__EXERCISE INPUT__
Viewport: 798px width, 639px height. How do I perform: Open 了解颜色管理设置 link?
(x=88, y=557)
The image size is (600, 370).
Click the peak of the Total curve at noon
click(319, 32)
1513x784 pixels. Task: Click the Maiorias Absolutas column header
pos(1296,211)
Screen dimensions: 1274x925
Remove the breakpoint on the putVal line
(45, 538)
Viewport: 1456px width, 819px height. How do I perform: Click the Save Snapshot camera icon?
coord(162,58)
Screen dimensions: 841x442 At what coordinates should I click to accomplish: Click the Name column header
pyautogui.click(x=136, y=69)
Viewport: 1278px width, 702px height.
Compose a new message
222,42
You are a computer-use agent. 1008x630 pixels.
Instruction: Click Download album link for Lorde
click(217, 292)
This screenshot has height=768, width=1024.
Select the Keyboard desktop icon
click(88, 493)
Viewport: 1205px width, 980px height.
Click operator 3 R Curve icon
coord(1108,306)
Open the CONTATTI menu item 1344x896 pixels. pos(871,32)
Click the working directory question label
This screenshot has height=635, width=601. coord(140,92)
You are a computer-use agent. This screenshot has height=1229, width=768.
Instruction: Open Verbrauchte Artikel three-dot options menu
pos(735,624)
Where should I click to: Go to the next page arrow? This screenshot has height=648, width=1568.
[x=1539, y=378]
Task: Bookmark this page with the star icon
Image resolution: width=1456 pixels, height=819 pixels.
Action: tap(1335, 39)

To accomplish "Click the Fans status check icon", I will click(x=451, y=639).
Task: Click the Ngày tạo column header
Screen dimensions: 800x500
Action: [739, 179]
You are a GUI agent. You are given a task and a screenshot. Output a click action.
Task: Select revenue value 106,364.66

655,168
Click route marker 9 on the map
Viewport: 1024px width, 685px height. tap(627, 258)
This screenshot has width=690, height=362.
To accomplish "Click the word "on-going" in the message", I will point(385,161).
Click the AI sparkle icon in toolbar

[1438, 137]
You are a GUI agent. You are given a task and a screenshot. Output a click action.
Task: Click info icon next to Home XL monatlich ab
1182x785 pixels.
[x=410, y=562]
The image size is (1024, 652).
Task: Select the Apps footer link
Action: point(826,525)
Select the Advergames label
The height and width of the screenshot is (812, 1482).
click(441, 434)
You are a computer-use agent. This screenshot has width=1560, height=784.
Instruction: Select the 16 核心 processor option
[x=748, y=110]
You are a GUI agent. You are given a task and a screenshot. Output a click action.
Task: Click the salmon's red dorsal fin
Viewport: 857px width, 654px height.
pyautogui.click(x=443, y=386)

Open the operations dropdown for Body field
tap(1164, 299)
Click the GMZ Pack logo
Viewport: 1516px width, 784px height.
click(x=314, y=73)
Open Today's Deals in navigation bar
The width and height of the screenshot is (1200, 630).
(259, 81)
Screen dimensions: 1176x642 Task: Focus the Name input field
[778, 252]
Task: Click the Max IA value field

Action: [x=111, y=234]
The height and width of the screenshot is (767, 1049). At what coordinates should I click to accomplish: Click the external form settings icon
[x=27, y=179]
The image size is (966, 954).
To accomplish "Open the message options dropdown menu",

__EXERCISE AIM__
Reproduce all of the rows above, swapping each "Instruction" for "Goal" and leaving everything else unchanged.

__EXERCISE RESULT__
Viewport: 798px width, 639px height. How do I perform: Open 了解颜色管理设置 link?
(x=88, y=557)
The image size is (600, 370).
Click the peak of the Total curve at noon
click(319, 32)
1513x784 pixels. Task: Click the Maiorias Absolutas column header
pos(1296,211)
Screen dimensions: 1274x925
Remove the breakpoint on the putVal line
(45, 538)
Viewport: 1456px width, 819px height. How do I perform: Click the Save Snapshot camera icon?
coord(162,58)
Screen dimensions: 841x442 At what coordinates should I click to accomplish: Click the Name column header
pyautogui.click(x=136, y=69)
Viewport: 1278px width, 702px height.
Compose a new message
222,42
You are a computer-use agent. 1008x630 pixels.
Goal: Click Download album link for Lorde
click(217, 292)
This screenshot has height=768, width=1024.
Select the Keyboard desktop icon
click(88, 493)
Viewport: 1205px width, 980px height.
Click operator 3 R Curve icon
coord(1108,306)
Open the CONTATTI menu item 1344x896 pixels. pos(871,32)
Click the working directory question label
This screenshot has height=635, width=601. coord(140,92)
You are a computer-use agent. This screenshot has height=1229, width=768.
Goal: Open Verbrauchte Artikel three-dot options menu
pos(735,624)
Where should I click to: Go to the next page arrow? This screenshot has height=648, width=1568.
[x=1539, y=378]
Task: Bookmark this page with the star icon
Image resolution: width=1456 pixels, height=819 pixels.
Action: tap(1335, 39)

To accomplish "Click the Fans status check icon", I will click(x=451, y=639).
Task: Click the Ngày tạo column header
Screen dimensions: 800x500
Action: [739, 179]
You are a GUI agent. You are given a task and a screenshot. Output a click action.
Task: Select revenue value 106,364.66

655,168
Click route marker 9 on the map
Viewport: 1024px width, 685px height. tap(627, 258)
This screenshot has width=690, height=362.
To accomplish "Click the word "on-going" in the message", I will point(385,161).
Click the AI sparkle icon in toolbar

[1438, 137]
You are a GUI agent. You are given a task and a screenshot. Output a click action.
Task: Click info icon next to Home XL monatlich ab
1182x785 pixels.
[x=410, y=562]
The image size is (1024, 652).
Task: Select the Apps footer link
Action: point(826,525)
Select the Advergames label
The height and width of the screenshot is (812, 1482).
click(441, 434)
You are a computer-use agent. This screenshot has width=1560, height=784.
Goal: Select the 16 核心 processor option
[x=748, y=110]
You are a GUI agent. You are given a task and a screenshot. Output a click action.
Task: Click the salmon's red dorsal fin
Viewport: 857px width, 654px height.
pyautogui.click(x=443, y=386)

Open the operations dropdown for Body field
tap(1164, 299)
Click the GMZ Pack logo
Viewport: 1516px width, 784px height.
click(x=314, y=73)
Open Today's Deals in navigation bar
The width and height of the screenshot is (1200, 630).
(259, 81)
Screen dimensions: 1176x642 Task: Focus the Name input field
[778, 252]
Task: Click the Max IA value field

Action: [x=111, y=234]
The height and width of the screenshot is (767, 1049). At what coordinates should I click to accomplish: Click the external form settings icon
[x=27, y=179]
The image size is (966, 954).
To accomplish "Open the message options dropdown menu",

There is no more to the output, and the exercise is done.